(Dataset excerpts)

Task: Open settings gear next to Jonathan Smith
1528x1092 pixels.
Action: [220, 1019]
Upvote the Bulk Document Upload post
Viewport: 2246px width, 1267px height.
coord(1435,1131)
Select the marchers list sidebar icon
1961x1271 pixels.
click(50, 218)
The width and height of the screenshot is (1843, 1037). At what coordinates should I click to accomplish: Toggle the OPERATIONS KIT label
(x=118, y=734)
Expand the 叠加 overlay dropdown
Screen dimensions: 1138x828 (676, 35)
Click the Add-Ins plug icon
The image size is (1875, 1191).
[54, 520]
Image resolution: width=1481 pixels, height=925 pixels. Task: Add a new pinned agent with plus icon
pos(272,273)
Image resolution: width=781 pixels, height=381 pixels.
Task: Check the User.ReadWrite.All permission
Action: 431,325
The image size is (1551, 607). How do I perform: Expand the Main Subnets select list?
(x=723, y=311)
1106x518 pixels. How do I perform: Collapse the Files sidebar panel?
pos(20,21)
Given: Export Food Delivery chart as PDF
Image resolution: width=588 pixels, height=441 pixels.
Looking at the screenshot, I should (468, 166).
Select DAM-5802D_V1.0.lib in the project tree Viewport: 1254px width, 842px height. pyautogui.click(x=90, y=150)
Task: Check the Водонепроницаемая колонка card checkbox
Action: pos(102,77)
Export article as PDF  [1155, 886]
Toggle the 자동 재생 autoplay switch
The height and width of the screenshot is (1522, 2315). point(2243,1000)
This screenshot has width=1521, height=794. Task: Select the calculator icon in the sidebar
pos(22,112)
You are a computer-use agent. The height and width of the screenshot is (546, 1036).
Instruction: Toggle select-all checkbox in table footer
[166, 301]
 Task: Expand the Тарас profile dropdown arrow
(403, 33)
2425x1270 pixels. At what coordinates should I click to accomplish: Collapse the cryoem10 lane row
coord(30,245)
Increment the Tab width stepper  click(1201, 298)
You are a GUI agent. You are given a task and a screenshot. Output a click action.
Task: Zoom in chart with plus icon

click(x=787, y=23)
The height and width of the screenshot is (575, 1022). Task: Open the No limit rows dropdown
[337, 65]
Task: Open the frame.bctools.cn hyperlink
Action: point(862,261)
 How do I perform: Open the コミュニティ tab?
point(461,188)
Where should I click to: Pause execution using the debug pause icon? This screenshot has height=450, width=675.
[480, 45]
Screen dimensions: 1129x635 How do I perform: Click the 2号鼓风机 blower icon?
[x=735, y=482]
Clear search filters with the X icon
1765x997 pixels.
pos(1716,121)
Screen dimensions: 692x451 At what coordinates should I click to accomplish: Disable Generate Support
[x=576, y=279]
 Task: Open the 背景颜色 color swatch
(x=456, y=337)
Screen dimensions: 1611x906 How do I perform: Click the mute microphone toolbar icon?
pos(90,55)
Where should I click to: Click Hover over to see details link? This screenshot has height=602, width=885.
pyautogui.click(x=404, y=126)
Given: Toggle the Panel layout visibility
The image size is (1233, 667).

[Work task]
In the records above, find each line with the word "Export" and copy it.

[Reply to the task]
Given: Export Food Delivery chart as PDF
Export article as PDF  [1155, 886]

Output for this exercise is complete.